Records contained in a dataset
• • •

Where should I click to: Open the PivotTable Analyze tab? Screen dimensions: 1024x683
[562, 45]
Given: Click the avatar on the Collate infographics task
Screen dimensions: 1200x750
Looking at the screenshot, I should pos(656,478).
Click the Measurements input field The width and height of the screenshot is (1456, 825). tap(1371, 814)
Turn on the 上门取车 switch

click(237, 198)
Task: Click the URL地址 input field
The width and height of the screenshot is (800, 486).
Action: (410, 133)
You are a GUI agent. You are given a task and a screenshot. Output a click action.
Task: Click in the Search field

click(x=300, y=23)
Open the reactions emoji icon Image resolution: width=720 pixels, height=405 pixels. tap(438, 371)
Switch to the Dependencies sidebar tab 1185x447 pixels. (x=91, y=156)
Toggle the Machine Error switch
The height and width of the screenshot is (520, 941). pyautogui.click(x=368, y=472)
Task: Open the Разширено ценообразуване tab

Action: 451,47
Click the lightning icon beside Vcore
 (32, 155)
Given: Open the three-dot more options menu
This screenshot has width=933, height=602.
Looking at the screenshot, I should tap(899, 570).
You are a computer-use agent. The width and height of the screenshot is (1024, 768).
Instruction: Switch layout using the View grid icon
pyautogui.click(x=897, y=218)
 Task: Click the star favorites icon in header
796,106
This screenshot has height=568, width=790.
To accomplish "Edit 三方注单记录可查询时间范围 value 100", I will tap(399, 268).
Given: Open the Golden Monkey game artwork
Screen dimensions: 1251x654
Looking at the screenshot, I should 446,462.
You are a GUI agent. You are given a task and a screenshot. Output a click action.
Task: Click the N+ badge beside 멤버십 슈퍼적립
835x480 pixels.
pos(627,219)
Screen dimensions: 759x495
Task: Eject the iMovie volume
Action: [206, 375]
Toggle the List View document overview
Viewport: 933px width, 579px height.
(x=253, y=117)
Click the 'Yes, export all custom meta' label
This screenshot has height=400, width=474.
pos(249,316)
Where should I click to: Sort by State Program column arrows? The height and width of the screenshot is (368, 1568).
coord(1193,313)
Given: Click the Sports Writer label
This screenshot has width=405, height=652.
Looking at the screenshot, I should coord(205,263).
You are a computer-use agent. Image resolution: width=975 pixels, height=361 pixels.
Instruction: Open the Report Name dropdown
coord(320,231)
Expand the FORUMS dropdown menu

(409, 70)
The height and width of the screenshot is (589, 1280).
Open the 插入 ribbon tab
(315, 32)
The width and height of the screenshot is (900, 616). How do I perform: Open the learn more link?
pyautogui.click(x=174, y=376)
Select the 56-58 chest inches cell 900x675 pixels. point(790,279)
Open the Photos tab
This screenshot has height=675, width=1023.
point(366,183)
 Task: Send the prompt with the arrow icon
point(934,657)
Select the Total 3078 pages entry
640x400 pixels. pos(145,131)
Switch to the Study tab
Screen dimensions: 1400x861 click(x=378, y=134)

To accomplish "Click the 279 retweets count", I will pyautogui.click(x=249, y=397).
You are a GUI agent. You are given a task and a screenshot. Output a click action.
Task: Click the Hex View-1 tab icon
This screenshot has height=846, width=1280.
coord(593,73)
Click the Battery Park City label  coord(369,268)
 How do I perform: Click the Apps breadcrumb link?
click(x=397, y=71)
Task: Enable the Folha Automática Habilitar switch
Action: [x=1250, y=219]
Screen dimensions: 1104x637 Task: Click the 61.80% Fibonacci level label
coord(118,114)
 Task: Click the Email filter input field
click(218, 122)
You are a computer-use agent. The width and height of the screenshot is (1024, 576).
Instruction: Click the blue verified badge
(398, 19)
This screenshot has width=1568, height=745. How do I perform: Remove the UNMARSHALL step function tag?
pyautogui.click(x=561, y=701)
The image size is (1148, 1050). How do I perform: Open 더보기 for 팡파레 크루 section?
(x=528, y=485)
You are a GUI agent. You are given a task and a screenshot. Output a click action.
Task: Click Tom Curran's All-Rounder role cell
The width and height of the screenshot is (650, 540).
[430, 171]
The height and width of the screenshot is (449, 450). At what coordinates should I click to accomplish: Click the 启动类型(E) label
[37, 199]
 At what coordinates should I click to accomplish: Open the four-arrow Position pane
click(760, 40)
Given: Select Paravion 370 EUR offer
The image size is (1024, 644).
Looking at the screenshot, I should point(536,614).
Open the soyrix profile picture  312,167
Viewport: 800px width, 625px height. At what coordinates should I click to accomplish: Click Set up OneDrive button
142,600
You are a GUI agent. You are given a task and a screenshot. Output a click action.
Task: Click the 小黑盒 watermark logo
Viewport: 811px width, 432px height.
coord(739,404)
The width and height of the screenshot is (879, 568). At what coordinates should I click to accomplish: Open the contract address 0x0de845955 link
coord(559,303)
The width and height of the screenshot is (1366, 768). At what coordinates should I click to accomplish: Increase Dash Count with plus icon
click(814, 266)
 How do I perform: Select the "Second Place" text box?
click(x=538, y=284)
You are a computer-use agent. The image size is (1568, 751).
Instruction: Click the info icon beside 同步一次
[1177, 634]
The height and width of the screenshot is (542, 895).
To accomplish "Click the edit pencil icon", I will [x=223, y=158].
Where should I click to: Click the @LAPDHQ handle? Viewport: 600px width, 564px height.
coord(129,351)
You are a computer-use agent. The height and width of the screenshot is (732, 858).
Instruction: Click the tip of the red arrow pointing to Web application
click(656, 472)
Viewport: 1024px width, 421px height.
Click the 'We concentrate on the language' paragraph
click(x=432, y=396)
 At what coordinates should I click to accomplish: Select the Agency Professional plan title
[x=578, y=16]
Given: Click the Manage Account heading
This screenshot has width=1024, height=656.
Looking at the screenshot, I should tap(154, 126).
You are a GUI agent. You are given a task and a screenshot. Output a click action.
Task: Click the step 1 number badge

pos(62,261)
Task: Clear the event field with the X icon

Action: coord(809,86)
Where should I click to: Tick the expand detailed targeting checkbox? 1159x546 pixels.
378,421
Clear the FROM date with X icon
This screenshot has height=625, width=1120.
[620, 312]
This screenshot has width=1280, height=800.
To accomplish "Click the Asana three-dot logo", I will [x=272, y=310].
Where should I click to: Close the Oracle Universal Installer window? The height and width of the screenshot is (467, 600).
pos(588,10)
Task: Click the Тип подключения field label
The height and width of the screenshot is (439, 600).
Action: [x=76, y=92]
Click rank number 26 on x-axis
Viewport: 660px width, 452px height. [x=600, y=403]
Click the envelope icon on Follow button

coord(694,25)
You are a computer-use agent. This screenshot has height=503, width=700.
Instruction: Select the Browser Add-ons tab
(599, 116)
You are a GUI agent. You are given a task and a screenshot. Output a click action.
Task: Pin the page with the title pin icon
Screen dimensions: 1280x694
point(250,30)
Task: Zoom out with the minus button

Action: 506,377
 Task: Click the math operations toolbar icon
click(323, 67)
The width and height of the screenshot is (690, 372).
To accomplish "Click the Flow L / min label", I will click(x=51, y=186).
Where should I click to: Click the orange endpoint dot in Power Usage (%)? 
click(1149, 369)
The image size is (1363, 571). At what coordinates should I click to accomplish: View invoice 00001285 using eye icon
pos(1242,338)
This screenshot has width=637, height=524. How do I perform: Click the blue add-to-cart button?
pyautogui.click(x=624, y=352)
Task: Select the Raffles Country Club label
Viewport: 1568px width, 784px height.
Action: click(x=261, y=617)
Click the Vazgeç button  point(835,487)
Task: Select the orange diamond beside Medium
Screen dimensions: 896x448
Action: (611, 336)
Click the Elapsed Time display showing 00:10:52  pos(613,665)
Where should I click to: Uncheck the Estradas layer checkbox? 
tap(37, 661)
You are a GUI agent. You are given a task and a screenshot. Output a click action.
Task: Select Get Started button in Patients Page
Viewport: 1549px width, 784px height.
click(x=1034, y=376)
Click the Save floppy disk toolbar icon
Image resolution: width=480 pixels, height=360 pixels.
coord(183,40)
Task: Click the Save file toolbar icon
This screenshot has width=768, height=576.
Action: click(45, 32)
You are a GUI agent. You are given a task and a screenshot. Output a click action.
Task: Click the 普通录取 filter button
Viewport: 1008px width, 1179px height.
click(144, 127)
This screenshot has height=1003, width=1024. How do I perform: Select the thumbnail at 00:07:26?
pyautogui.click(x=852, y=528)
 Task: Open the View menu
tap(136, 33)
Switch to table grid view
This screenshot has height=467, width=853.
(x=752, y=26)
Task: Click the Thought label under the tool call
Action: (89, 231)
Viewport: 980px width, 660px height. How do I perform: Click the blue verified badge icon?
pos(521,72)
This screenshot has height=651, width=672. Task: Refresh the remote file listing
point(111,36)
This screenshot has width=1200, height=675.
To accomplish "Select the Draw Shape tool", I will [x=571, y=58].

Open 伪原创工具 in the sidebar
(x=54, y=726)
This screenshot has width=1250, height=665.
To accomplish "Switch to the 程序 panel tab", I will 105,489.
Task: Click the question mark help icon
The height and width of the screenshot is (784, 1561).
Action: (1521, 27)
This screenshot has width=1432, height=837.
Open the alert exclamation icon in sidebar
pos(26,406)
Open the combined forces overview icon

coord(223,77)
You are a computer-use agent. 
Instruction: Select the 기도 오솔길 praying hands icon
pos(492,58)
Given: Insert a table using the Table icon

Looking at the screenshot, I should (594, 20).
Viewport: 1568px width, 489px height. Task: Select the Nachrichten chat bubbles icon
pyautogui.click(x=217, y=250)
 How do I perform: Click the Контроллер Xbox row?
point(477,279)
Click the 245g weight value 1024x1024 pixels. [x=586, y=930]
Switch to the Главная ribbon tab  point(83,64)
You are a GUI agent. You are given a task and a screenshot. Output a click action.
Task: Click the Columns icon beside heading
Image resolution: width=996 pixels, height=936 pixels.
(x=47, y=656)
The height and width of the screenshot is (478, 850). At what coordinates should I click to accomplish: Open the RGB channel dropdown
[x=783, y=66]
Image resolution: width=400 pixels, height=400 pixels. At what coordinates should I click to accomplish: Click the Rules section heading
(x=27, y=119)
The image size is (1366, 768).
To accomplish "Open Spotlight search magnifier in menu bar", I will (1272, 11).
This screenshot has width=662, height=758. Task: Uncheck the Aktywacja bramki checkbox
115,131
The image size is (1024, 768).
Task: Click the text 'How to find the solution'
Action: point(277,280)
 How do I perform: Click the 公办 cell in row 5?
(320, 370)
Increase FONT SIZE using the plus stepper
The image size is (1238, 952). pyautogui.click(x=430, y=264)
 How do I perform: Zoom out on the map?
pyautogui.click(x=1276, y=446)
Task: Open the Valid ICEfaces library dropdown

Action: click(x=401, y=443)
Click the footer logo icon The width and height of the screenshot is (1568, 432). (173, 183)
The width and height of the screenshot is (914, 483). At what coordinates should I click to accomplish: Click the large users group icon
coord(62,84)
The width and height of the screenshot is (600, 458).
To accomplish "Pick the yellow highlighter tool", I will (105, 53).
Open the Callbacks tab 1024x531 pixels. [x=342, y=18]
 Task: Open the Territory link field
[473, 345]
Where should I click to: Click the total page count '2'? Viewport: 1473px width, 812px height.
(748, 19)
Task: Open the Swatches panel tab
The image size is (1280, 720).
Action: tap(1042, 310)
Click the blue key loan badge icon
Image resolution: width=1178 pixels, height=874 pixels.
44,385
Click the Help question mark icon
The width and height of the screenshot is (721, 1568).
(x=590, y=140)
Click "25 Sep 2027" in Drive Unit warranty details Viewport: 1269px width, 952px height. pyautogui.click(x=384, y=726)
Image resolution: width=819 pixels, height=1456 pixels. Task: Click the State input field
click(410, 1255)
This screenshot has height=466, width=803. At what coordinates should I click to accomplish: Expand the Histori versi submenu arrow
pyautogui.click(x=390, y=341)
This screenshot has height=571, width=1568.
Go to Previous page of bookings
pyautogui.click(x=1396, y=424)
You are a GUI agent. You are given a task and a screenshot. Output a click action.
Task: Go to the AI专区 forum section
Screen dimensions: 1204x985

• • •

● WHAT THE EXERCISE ASKS
Look for the word "three". Copy out every line of the data that has it.

● REPLY TO THE EXERCISE
Given: Open the three-dot more options menu
To accomplish "Click the Asana three-dot logo", I will [x=272, y=310].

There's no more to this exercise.